Experiment 2 Similarly, we compare the performance of these 5 methods (SRC, CRC, SVM, ProCRC, CSCRC) on Letter, and evaluate the performance via G-mean and Average Cost for the class-imbalance problem. In this experiment, we taken the imbalance ratio from [1, 2, …, 10], respectively. The size of minority class is 30 and the majority class is 30 multiply the imbalance ratios in train set, accordingly. We select 61 positive samples and 61 negative samples as test set. The cost is set as mentioned above.

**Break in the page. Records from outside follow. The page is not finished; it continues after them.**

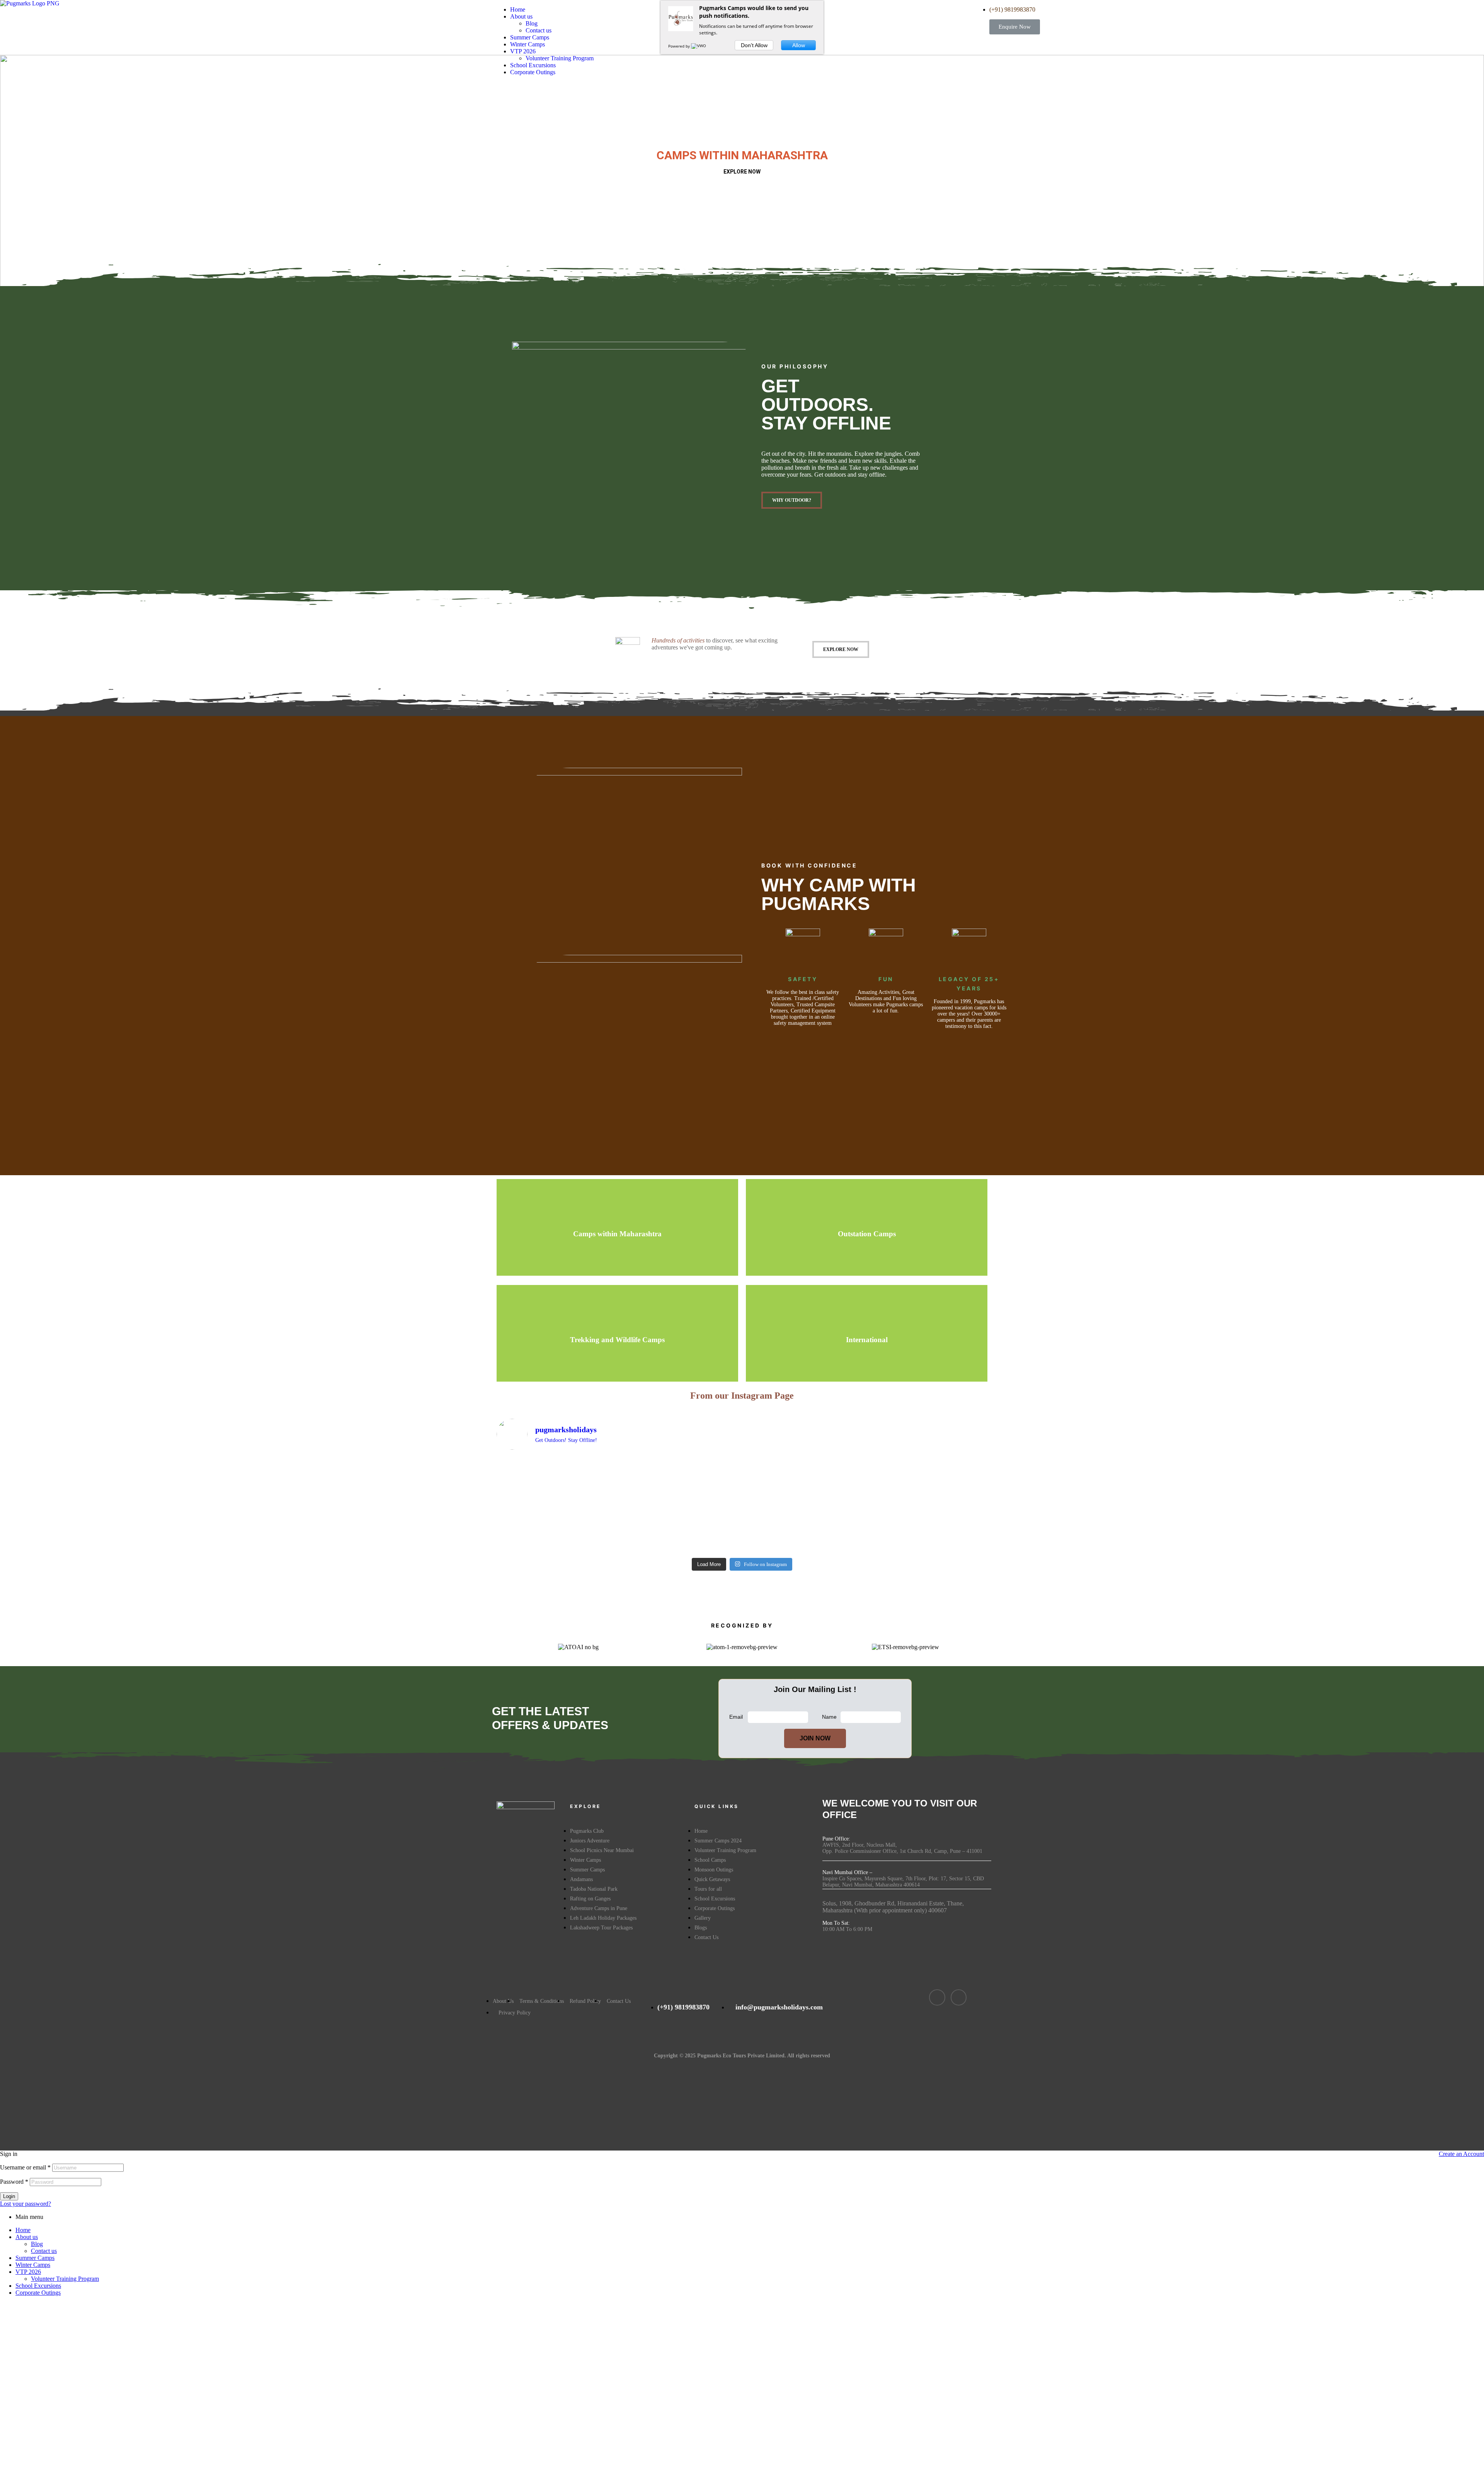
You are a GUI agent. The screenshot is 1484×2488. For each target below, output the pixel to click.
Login (9, 2196)
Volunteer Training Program (65, 2278)
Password (14, 2181)
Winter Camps (32, 2264)
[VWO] (699, 46)
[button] (1014, 26)
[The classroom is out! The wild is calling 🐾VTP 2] (804, 1473)
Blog (37, 2244)
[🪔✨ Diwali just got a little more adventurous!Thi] (680, 1505)
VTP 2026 (28, 2271)
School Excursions (38, 2285)
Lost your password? (25, 2203)
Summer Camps (34, 2258)
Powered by (679, 46)
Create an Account (1461, 2154)
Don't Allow (754, 45)
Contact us (44, 2251)
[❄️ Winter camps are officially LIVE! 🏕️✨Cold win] (556, 1494)
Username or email (25, 2167)
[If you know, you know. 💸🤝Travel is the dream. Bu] (927, 1473)
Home (23, 2230)
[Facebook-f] (937, 1997)
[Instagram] (959, 1997)
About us (26, 2237)
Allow (798, 45)
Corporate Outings (38, 2292)
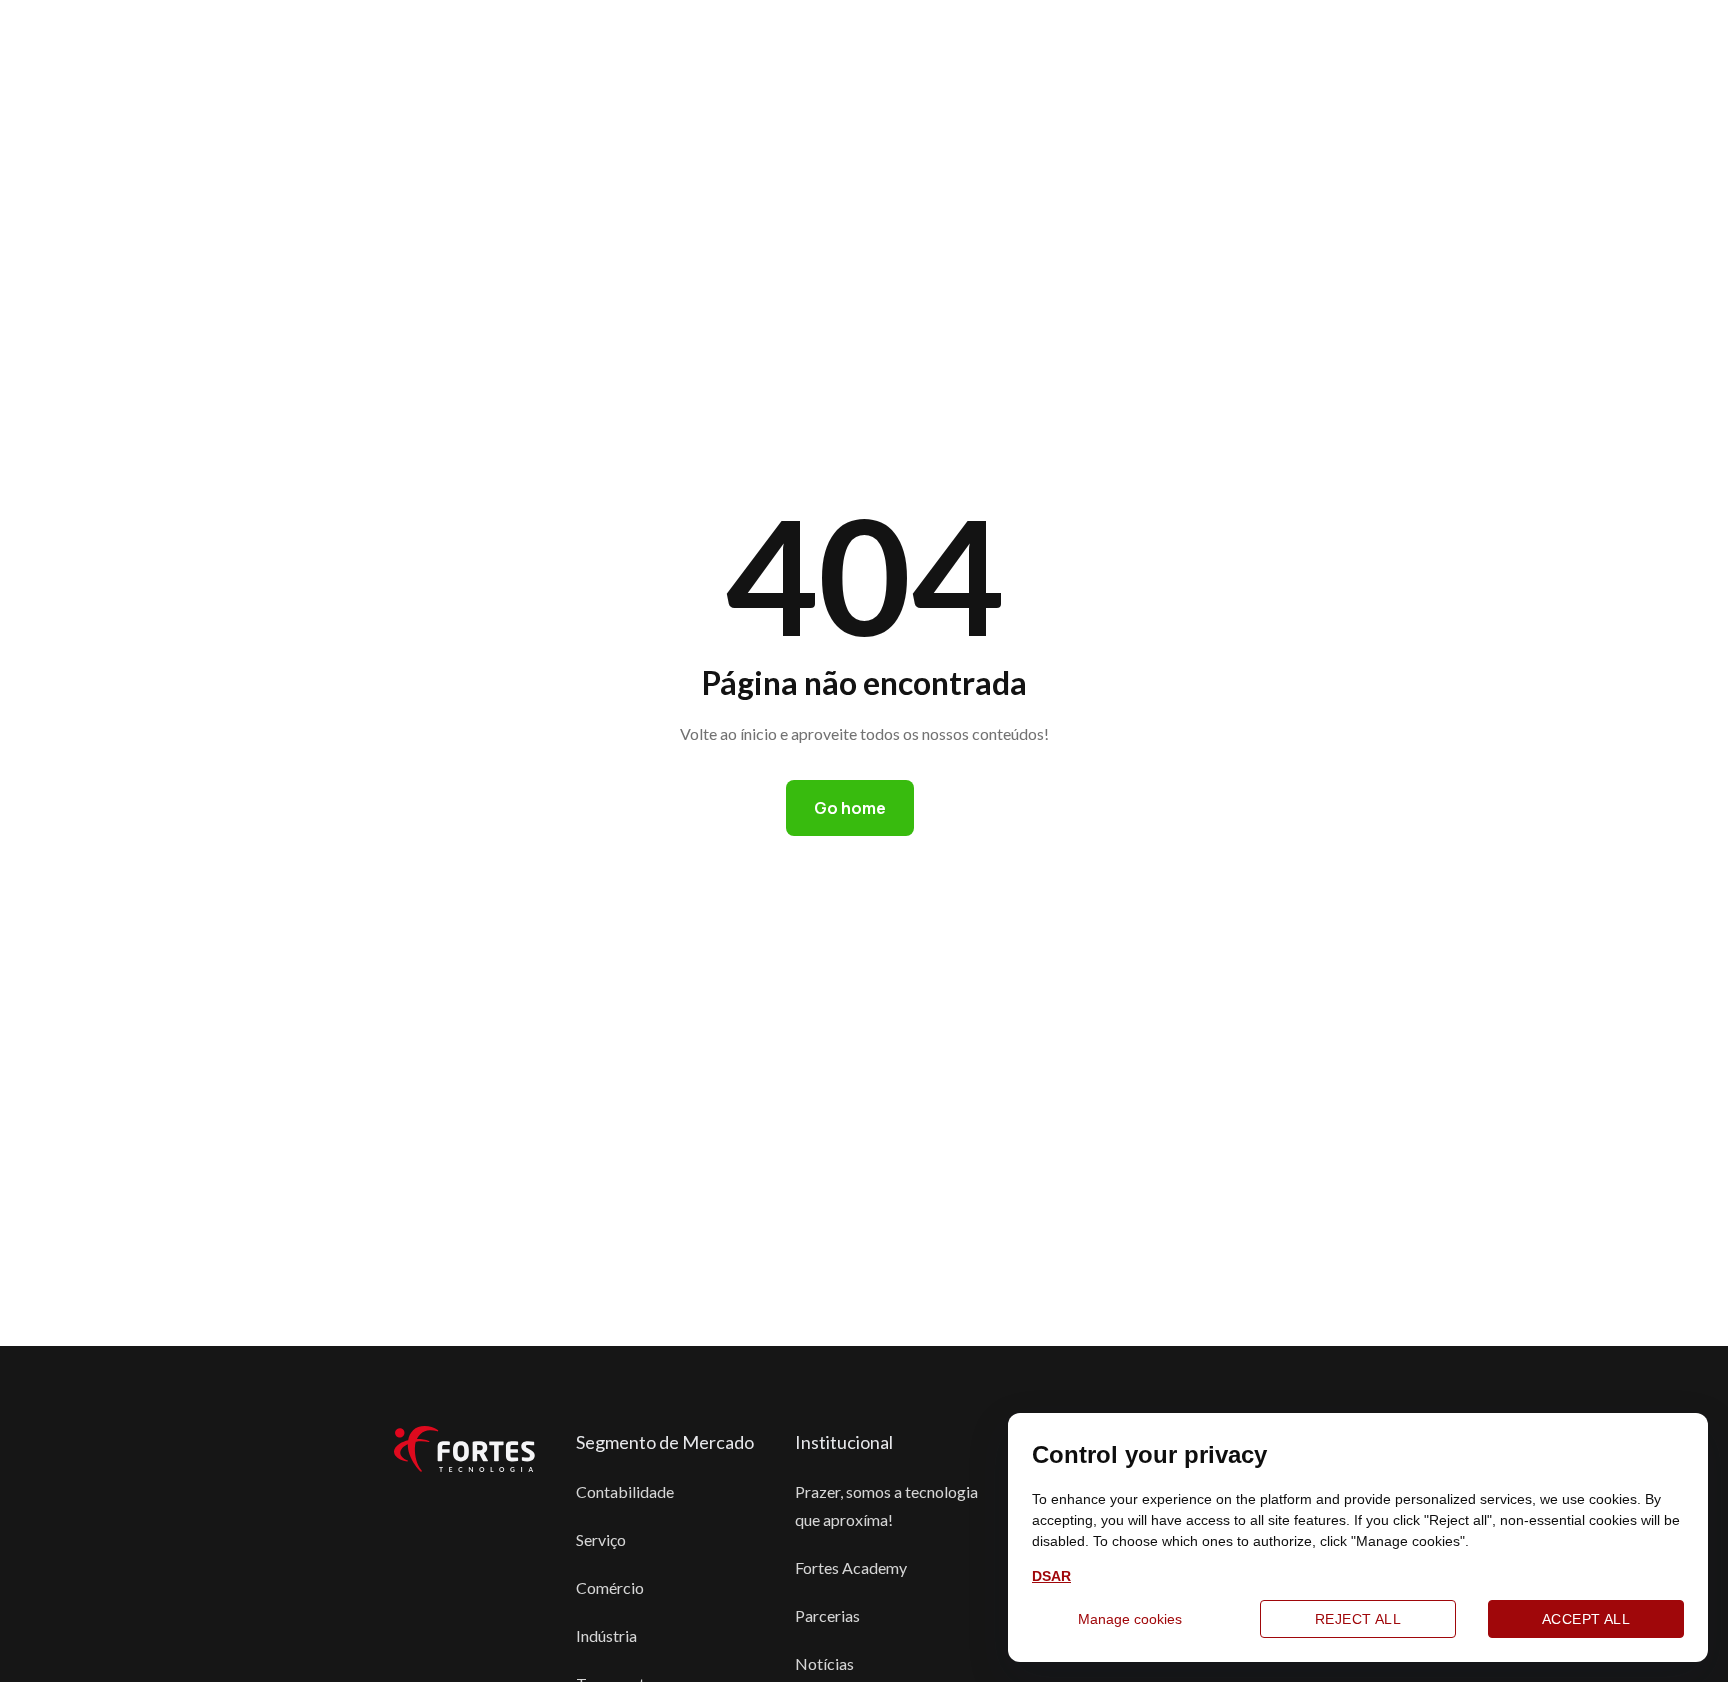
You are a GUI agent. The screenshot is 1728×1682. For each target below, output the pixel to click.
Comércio (610, 1587)
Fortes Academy (851, 1567)
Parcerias (827, 1615)
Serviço (601, 1539)
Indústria (606, 1635)
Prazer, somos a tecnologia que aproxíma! (886, 1505)
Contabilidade (625, 1491)
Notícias (824, 1663)
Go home (850, 808)
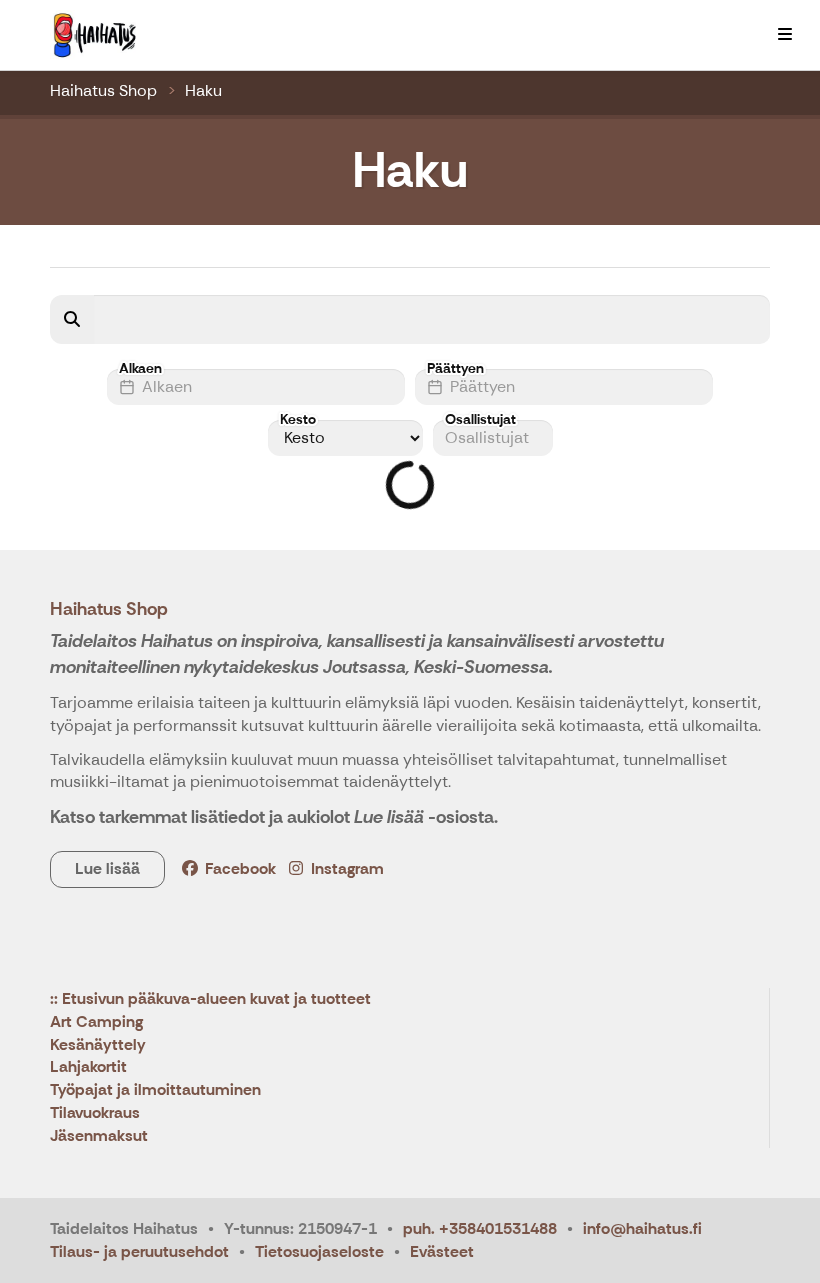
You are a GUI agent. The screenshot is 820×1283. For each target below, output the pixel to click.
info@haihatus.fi (642, 1228)
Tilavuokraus (95, 1113)
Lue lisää (107, 868)
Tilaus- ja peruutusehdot (139, 1251)
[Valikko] (785, 35)
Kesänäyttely (98, 1045)
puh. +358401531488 (480, 1228)
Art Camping (96, 1022)
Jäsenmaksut (99, 1136)
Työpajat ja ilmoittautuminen (155, 1090)
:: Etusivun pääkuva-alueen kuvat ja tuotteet (210, 999)
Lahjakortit (88, 1067)
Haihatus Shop (103, 90)
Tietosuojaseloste (319, 1251)
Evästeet (442, 1251)
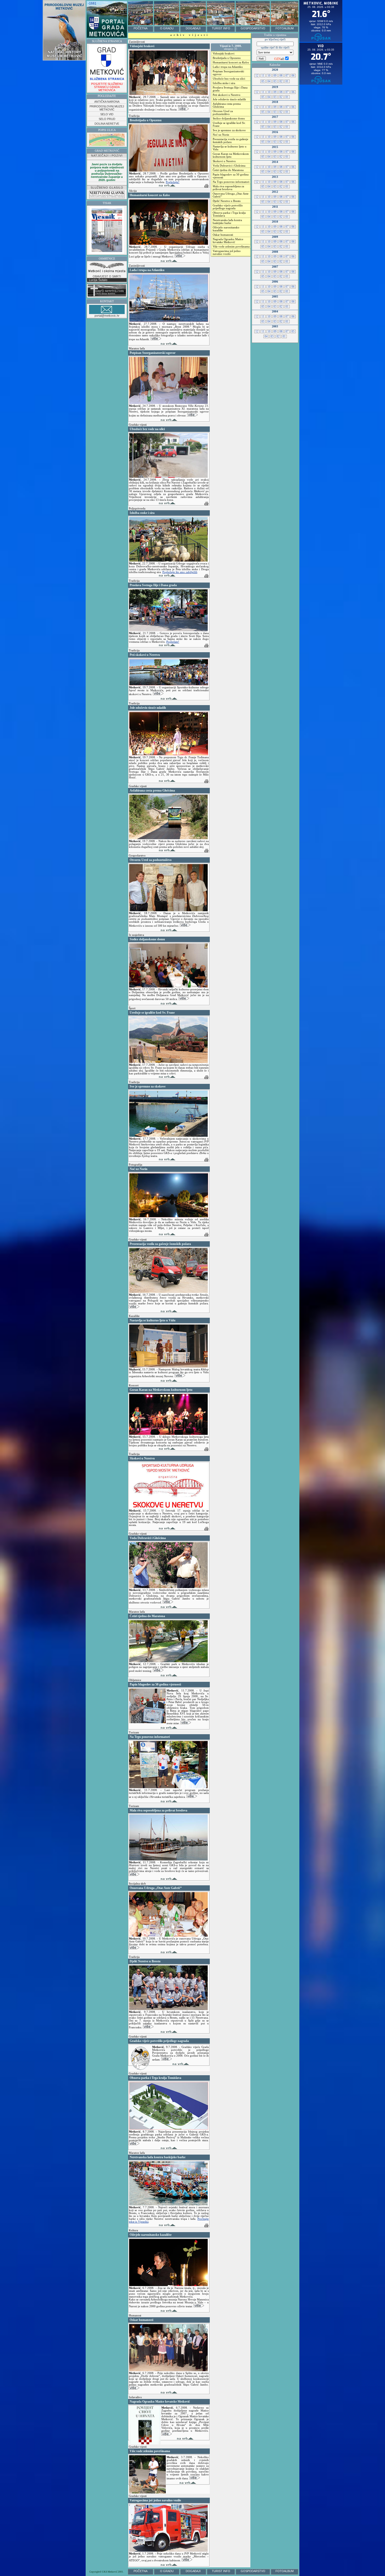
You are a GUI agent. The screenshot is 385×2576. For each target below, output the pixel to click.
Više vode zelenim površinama (231, 246)
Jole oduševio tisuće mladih (229, 99)
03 (275, 81)
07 (287, 75)
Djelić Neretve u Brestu (227, 201)
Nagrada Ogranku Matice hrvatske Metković (228, 241)
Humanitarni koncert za (231, 62)
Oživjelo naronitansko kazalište (226, 229)
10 (269, 75)
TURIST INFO (221, 28)
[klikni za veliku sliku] (168, 1216)
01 (287, 81)
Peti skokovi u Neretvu (226, 95)
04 (269, 81)
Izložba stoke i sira (224, 83)
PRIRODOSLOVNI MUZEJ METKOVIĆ (107, 108)
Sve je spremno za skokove (229, 130)
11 (263, 75)
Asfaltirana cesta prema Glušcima (227, 105)
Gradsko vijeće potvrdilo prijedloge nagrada (228, 207)
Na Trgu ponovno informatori (231, 181)
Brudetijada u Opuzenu (227, 58)
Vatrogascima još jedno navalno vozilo (227, 252)
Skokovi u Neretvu (224, 161)
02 (281, 81)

Note that there are also situations in which CSCRC is preferred. From the results on Figs. 1 and 2 we can see that CSCRC has higher G-mean than the other four methods except the imbalance ratio is 1. Meanwhile, CSCRC achieves the lowest Average Cost respect to the other methods. This suggests that Cascade can focus on more useful data. With the increasing of imbalance ratio, we have more training samples, and the proposed method can classify the samples correctly when the imbalance ratio is up to 4. Generally speaking, class-imbalance does affect the proposed method CSCRC. Concretely, CSCRC is not influenced by the distribution of samples, we can also get a better classify result when the imbalance ratio is high.

Fig. 1
figure 1

The result of G-mean on letter

Fig. 2
figure 2

The result of average cost on letter

4 Conclusions

The class imbalanced datasets occurs in many real-world applications where the class distributions of data are highly imbalanced. This paper, we propose a novel method to handle misclassification cost and class imbalance problem called Cost-sensitive Collaborative Representation Classification based Probability Estimation. The proposed approach adopted probabilistic model and sparse representation coefficient matrix to estimate the prior probability and then obtained the label of a testing sample by minimizing the misclassification losses. The experimental results show that the proposed CSCRC has a comparable or even lower average cost with higher accuracy compare to the other four classification algorithm.

In order to simplify the cost matrix, we restrict our discussion to two-class problems. So, extending our current work to multi-class scenario is a main research direction for our future work.